GOAL OF THE EXERCISE:
From the entries provided below, copy each line that contains the word "agent".

Dataset items:
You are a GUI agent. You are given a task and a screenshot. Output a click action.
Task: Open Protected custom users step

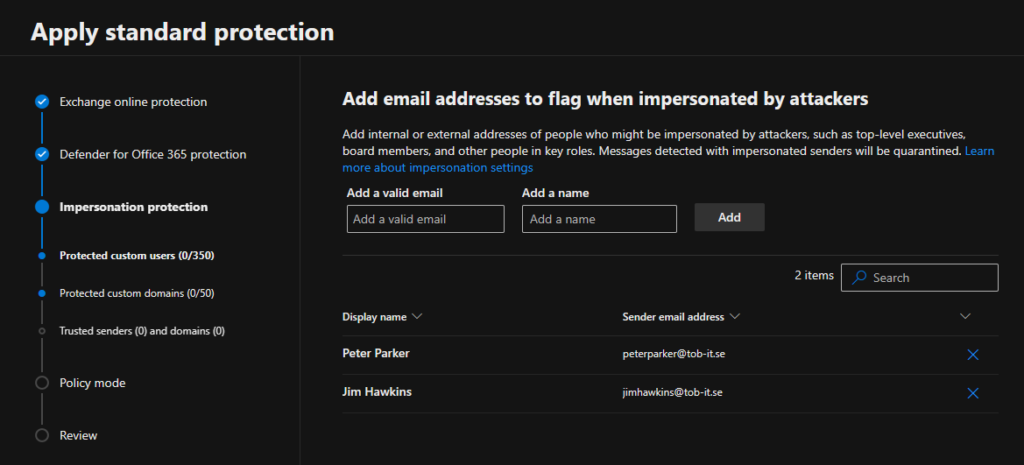(x=136, y=256)
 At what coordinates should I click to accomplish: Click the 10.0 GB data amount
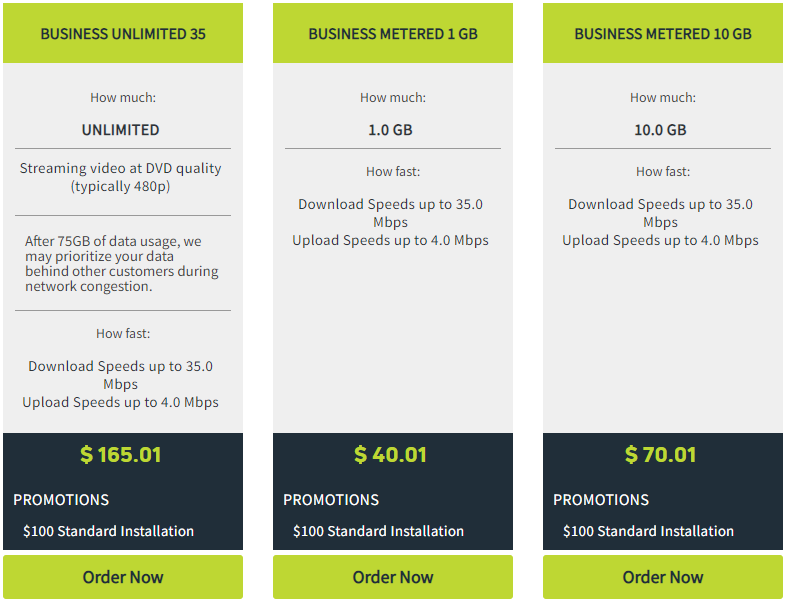660,130
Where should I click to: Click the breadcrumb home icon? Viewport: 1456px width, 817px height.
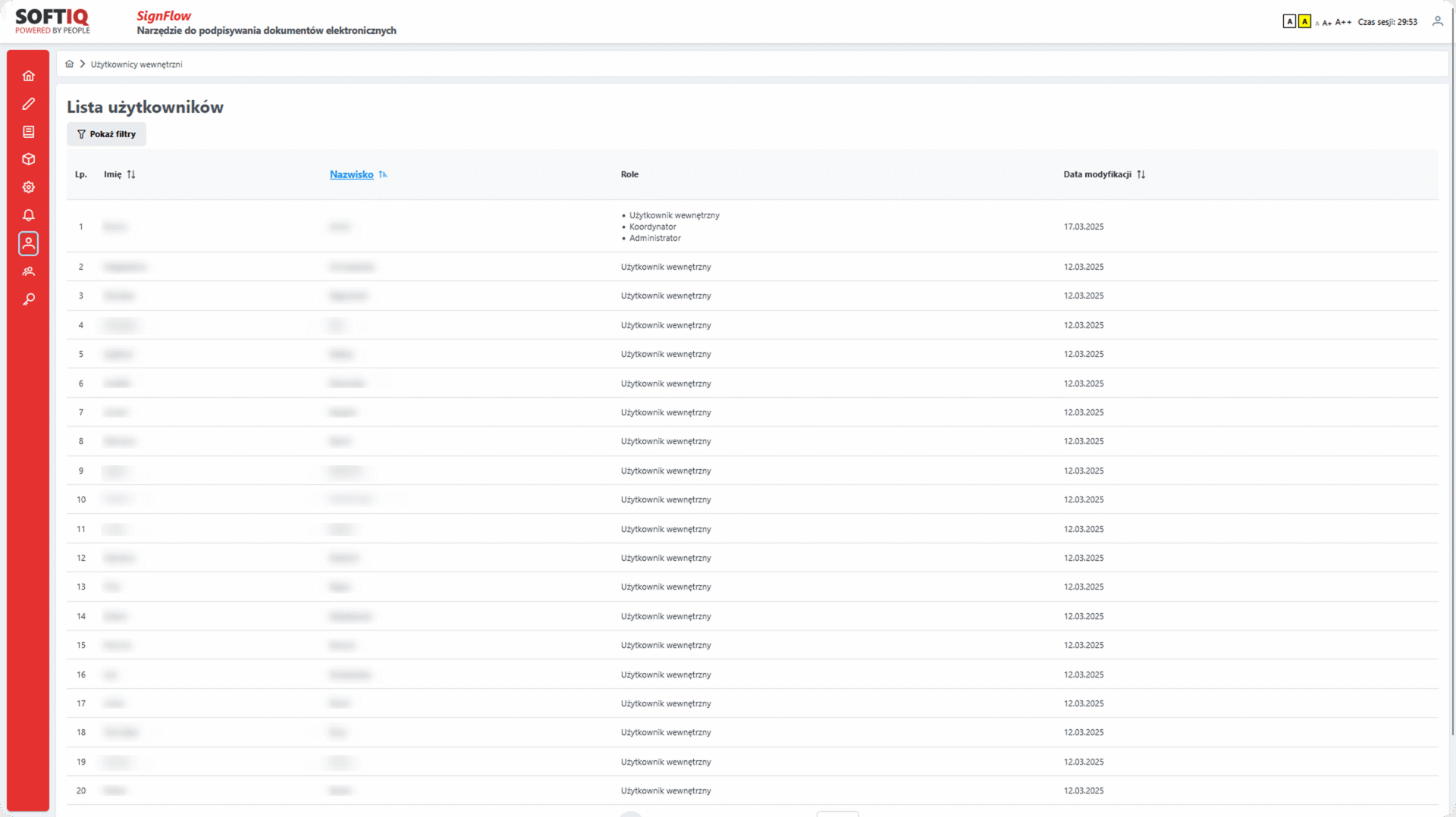[70, 64]
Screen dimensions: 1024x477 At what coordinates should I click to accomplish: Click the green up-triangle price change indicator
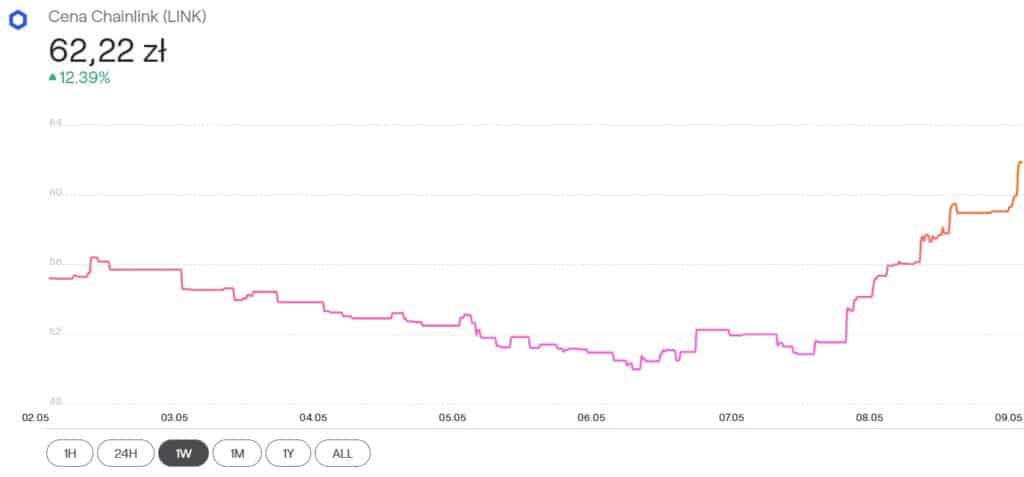click(52, 78)
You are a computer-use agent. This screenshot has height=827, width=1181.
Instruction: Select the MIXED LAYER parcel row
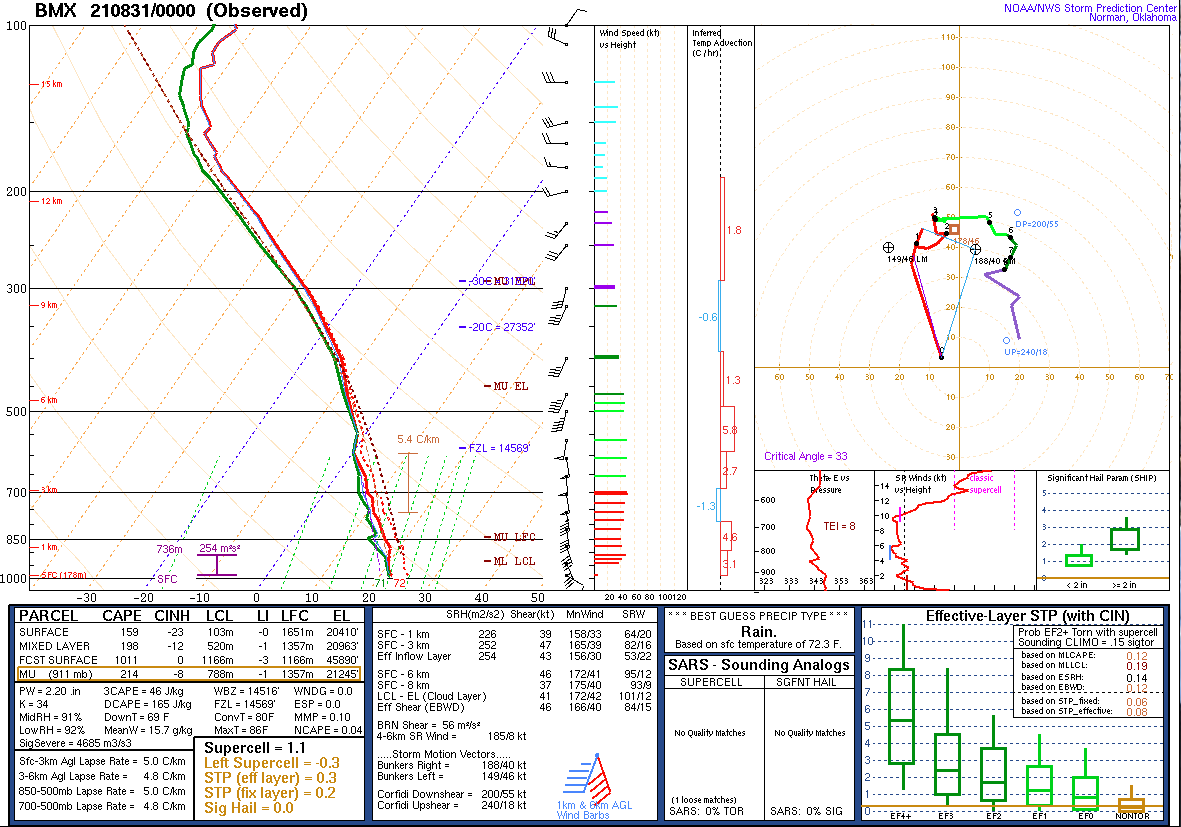pos(188,646)
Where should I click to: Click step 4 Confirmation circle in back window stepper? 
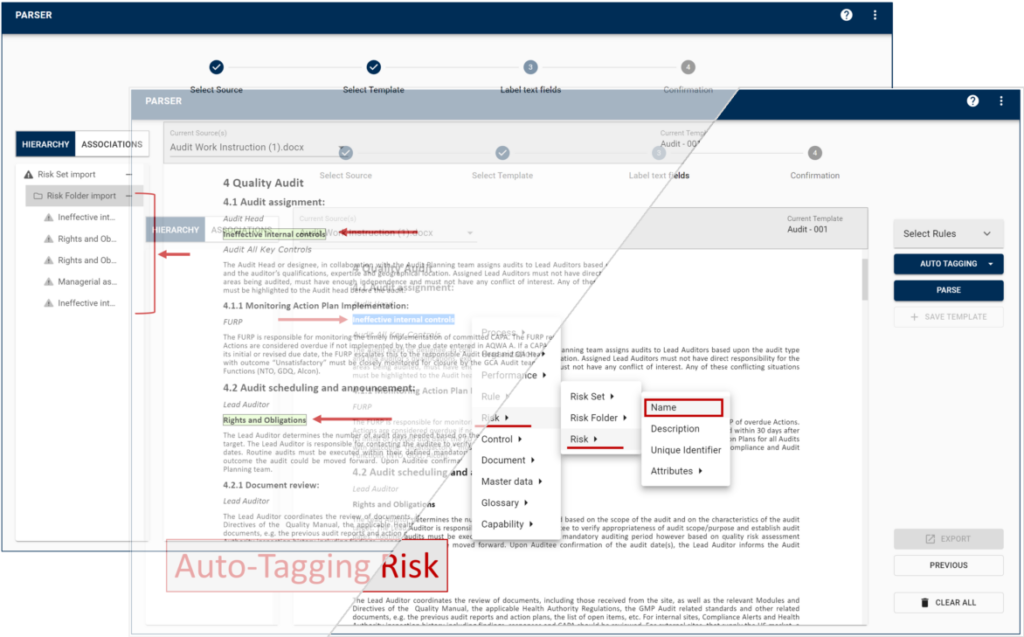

EXERCISE RESULT:
You are a GUI agent. You are given a task and a screenshot. Output a click action.
You are a computer-use agent. This screenshot has height=827, width=1181.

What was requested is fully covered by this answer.